How much longer should I give her before I say enough is enough and tell her "You have been told to move out, have your things out by _____date" ??????


----------



## michzz (Jun 6, 2008)

Regardless of the justification for making her leave, it is difficult to move with a small child on short notice.

You could make it easier on her by getting her brother, your husband, to help her get her stuff out.

If all her stuff is in one room, half a day to box it up by two adults.

After that? Put in storage or take to new place.

If she has no money to move? Might be worth it to pay for her move.

Yeah, swallow the bile and do it. Short term lancing of the wound is better than a festering sore.


----------



## quirky_girl (Aug 5, 2010)

These are good suggestions michzz, they would work if my SIL were a mature adult. I packed up the things she had in the kitchen for her and she have me the evil eye roll. 

Also, I feel the need to point out that she is not moving on short notice. I asked her to move in June, she didn't. I asked her two more times after that and she didn't pack a thing. Then my husband finally got the balls to do something in August, and told her she had six months to move out. Before this week (in November) she had not packed a single thing. She could have had all her stuff packed and ready in anticipation for moving, but she hasn't. She is the type of person who does everything at the last minute. Is late to EVERYTHING. Then expects you to wait on her to finish getting ready before you go. 

I spoke to my husband earlier today and he said he is "going to let her do what she is going to do" I said "huh?" in a confused tone. He replies "I expect her to move out." I said "I hate to say this, but you are going to have to set a date with her." He said "why". I said "because she will bide her time until we do, she has been told 5+ times to move out and hasn't" He said "okay, I will tell her she has till January 10th"

He assumes too much when dealing with his family. He never asks or talks about things with them. He expects them to do this or that but doesn't actually talk to them.

How can I deal until January 10th? Can I even trust him to tell her she has till January 10th?


----------



## michzz (Jun 6, 2008)

He won't play heavy.

So you have to do it with him present.

Personally, I'd not wait until January 10th.

What's so special about waiting? The holidays?

How about finding a boardinghouse for her and offer to pay first and last month's rent for it?
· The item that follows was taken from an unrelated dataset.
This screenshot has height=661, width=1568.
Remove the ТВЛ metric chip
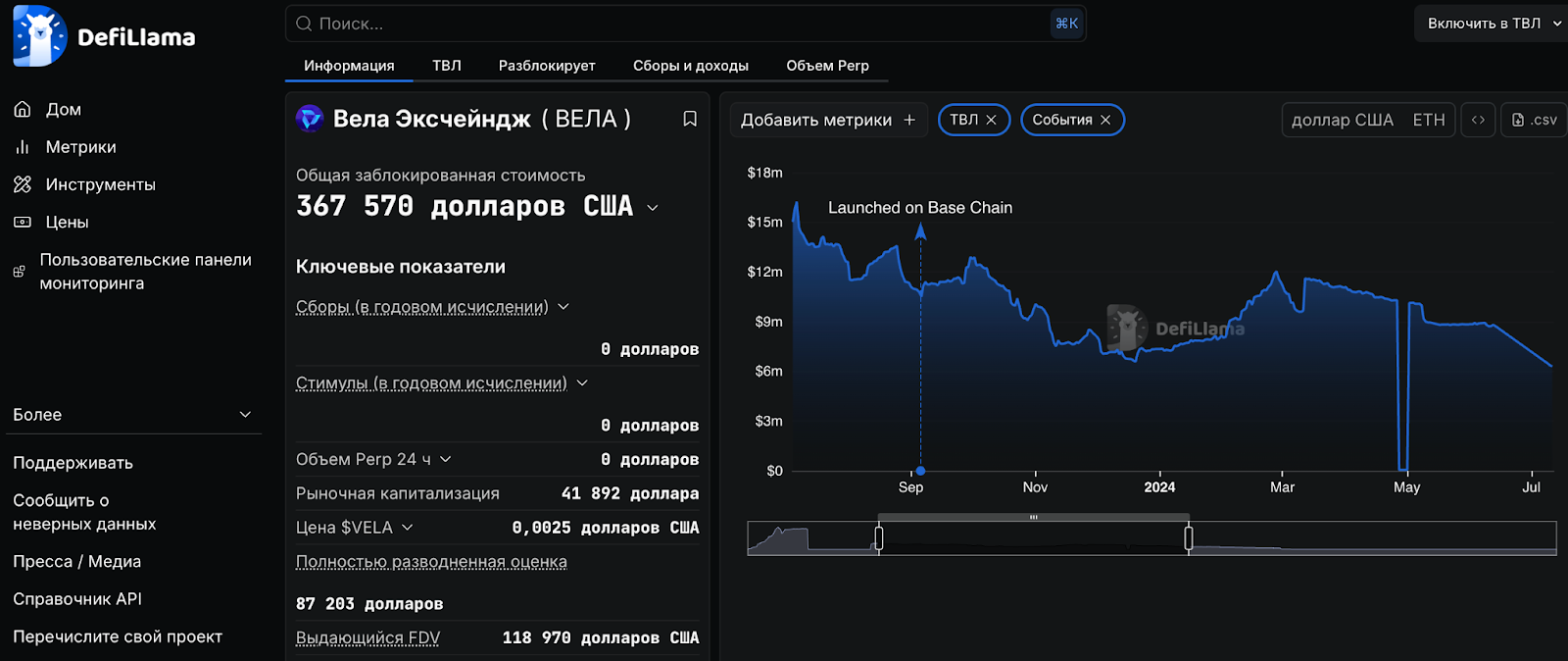pyautogui.click(x=991, y=120)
I guess where I'm getting at is that you being the adult here can either solve it by removing impediments or you can be annoyed through January.

Practically speaking, she is without resources yet seems entitled and not appreciative of what you have been doing.


----------



## turnera (Jan 22, 2010)

Come on. Do you seriously believe you have to just sit back and LET him be the good guy and make you the bad guy, while you suffer for 2 more months?

Kick her out.


----------



## michzz (Jun 6, 2008)

turnera said:


> Come on. Do you seriously believe you have to just sit back and LET him be the good guy and make you the bad guy, while you suffer for 2 more months?
> 
> Kick her out.


You said that better than I.

You will be the bad guy no matter what, so if you kick her out earlier, at least she is OUT.


----------



## quirky_girl (Aug 5, 2010)

YESSSSSSSSSSS!!! SHE IS OUT! OUT I TELL YOU!!!! 

SIL is in the process of moving the last of her stuff out of my house as I type this!!!! She got an apartment and has our neighbor and my husband helping her move (neighbor has a truck and low-boy trailer - yes she has that much stuff) She came home and then started packing up the last of her things, a lot of the kitchen stuff was hers (even though she claimed broke, she always bought new dishes, decor, etc - all ugly). I think she thought taking it would make me mad, but no! Now I have room to buy my own things and make my house look the way I want it to! 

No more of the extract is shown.